====== RECORDS FOR THE EXERCISE

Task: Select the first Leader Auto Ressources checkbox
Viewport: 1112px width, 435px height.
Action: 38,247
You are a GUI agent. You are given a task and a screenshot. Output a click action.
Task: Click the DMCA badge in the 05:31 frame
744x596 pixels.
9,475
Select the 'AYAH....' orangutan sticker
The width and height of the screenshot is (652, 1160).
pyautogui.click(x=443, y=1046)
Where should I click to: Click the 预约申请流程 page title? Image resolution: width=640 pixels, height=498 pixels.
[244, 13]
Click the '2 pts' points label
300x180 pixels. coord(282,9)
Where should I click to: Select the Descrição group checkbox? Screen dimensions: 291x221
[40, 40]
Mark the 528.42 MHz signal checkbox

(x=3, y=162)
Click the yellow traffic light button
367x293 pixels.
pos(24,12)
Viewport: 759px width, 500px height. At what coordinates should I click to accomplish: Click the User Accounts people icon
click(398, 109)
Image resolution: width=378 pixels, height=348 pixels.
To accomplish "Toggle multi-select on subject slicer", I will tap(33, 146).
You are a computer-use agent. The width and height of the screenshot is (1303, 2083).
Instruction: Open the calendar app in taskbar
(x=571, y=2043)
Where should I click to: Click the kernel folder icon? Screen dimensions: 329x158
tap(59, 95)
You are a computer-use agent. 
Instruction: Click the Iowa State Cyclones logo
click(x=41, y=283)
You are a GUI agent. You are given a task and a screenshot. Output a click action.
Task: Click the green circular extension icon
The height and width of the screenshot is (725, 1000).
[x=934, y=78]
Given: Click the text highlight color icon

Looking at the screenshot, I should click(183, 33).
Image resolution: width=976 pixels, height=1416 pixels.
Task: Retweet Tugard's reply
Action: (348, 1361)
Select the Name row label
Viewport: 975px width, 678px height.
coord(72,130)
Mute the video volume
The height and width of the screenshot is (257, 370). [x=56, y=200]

============

WHAT THE TASK REQUIRES: Using the records above, report each line that contains the word "agent" by copying it.

EXERCISE SOLUTION:
You are a GUI agent. You are given a task and a screenshot. Output a click action.
You are a computer-use agent. The width and height of the screenshot is (1303, 2083).
You are a computer-use agent. 
You are a GUI agent. You are given a task and a screenshot. Output a click action.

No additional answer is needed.